• _Aim of the task_: Read the listing and extract each line that includes the word "computer".

• _Stored data_:
-- -- --

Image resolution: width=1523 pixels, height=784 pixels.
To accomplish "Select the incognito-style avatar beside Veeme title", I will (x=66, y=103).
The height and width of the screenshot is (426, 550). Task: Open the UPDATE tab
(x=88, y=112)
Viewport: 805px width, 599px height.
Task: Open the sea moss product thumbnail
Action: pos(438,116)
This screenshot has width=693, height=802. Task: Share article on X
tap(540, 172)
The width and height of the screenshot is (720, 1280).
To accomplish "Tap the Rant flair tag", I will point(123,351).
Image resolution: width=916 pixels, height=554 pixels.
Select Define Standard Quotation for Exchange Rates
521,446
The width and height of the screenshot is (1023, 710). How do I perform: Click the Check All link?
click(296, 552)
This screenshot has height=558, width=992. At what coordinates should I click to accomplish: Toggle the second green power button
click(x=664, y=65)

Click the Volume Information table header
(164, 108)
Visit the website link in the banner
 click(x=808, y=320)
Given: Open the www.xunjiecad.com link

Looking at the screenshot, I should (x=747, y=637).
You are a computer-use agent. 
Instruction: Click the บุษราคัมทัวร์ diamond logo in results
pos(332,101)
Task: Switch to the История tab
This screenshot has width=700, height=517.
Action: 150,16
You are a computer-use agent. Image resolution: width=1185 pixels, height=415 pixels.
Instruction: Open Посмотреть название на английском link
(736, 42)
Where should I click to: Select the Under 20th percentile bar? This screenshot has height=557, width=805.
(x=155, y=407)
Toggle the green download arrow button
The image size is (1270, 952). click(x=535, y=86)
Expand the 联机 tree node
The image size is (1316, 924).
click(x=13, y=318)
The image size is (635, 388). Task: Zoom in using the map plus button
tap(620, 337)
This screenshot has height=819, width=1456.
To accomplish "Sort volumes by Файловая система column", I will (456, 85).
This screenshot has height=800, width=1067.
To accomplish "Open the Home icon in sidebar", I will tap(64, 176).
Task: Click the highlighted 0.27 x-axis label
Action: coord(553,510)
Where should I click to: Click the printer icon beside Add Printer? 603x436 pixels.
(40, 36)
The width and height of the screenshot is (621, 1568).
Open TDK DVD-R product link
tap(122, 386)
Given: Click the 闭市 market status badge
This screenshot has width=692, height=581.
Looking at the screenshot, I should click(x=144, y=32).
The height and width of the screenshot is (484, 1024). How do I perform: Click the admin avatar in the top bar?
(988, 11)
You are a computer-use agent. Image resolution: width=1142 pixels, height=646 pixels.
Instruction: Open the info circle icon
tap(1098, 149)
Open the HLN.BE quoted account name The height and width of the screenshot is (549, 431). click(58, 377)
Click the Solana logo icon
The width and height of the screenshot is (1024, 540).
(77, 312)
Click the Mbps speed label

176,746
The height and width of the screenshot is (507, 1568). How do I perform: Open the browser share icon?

-- -- --

• _Exercise result_:
You are a computer-use agent. 
You are a computer-use agent. Image resolution: width=1185 pixels, height=415 pixels.
You are a computer-use agent. Image resolution: width=1142 pixels, height=646 pixels.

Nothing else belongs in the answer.